Top of DATA

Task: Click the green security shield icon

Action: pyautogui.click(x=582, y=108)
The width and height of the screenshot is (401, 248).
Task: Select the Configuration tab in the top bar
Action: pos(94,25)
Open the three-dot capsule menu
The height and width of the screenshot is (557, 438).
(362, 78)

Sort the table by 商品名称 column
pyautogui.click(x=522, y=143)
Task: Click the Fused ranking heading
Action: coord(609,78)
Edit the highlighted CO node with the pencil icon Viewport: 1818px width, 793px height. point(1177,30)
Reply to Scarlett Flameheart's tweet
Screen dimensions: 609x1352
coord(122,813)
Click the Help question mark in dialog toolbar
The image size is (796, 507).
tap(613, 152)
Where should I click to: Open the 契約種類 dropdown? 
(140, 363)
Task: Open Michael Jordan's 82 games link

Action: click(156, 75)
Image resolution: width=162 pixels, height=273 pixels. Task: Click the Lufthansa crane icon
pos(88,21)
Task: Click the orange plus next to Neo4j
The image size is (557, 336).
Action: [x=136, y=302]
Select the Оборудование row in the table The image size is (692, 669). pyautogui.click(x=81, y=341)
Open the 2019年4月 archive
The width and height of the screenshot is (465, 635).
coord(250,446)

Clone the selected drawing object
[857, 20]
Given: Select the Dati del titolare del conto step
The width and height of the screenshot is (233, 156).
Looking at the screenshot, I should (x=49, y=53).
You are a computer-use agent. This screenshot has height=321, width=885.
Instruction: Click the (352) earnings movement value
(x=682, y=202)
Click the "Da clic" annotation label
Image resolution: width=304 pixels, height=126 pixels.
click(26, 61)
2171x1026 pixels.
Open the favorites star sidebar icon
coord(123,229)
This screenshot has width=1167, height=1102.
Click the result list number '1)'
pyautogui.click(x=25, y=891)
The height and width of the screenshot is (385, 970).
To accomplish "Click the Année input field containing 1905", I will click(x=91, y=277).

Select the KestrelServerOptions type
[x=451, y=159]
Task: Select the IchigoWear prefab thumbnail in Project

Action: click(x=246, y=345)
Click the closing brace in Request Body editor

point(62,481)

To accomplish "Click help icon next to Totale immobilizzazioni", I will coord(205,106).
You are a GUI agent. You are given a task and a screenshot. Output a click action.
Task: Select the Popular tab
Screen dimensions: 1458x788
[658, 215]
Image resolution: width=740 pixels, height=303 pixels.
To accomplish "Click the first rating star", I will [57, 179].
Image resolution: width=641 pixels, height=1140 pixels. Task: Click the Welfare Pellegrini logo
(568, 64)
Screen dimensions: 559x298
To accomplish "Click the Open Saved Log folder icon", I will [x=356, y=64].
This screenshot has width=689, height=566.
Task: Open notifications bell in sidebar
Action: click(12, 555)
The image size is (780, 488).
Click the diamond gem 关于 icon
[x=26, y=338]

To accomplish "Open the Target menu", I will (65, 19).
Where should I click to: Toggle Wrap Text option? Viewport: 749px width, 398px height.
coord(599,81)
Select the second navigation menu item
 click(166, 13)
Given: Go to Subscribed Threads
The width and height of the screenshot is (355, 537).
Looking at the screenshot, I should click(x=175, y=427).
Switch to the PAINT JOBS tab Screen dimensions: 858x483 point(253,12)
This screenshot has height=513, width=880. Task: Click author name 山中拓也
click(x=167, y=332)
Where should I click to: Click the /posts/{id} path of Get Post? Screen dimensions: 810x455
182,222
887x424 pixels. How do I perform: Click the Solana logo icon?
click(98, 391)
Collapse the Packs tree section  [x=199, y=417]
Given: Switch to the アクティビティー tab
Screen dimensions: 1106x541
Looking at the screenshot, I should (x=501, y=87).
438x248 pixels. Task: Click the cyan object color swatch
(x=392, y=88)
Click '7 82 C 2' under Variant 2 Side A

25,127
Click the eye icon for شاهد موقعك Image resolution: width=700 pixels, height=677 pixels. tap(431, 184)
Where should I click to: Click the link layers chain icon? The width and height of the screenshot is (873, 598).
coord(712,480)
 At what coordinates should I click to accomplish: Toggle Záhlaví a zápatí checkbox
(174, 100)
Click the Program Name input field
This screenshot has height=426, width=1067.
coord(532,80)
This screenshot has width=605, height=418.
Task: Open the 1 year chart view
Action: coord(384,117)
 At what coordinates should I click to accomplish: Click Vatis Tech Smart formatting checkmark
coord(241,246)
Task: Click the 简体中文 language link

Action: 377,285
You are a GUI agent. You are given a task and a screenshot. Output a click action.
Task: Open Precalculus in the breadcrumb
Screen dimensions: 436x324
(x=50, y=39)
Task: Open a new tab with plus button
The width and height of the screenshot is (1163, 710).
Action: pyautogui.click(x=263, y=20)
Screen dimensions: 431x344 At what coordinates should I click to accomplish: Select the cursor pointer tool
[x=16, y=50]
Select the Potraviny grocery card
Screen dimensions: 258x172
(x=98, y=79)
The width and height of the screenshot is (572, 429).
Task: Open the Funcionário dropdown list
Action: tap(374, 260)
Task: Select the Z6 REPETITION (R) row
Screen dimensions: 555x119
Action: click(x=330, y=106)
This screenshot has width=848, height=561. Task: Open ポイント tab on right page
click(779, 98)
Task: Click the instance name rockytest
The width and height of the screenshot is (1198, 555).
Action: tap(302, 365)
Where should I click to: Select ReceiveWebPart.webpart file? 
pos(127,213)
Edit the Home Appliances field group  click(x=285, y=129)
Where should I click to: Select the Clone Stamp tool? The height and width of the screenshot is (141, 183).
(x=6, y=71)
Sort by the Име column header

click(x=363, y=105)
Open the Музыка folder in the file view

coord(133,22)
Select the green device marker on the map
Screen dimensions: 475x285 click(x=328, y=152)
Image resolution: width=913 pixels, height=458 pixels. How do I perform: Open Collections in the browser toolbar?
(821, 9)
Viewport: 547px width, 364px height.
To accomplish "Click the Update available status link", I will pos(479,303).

Bottom of DATA

TASK GOAL: Report how many lines in the data include the word "next". Nothing else is needed.

RESPONSE BOX: 2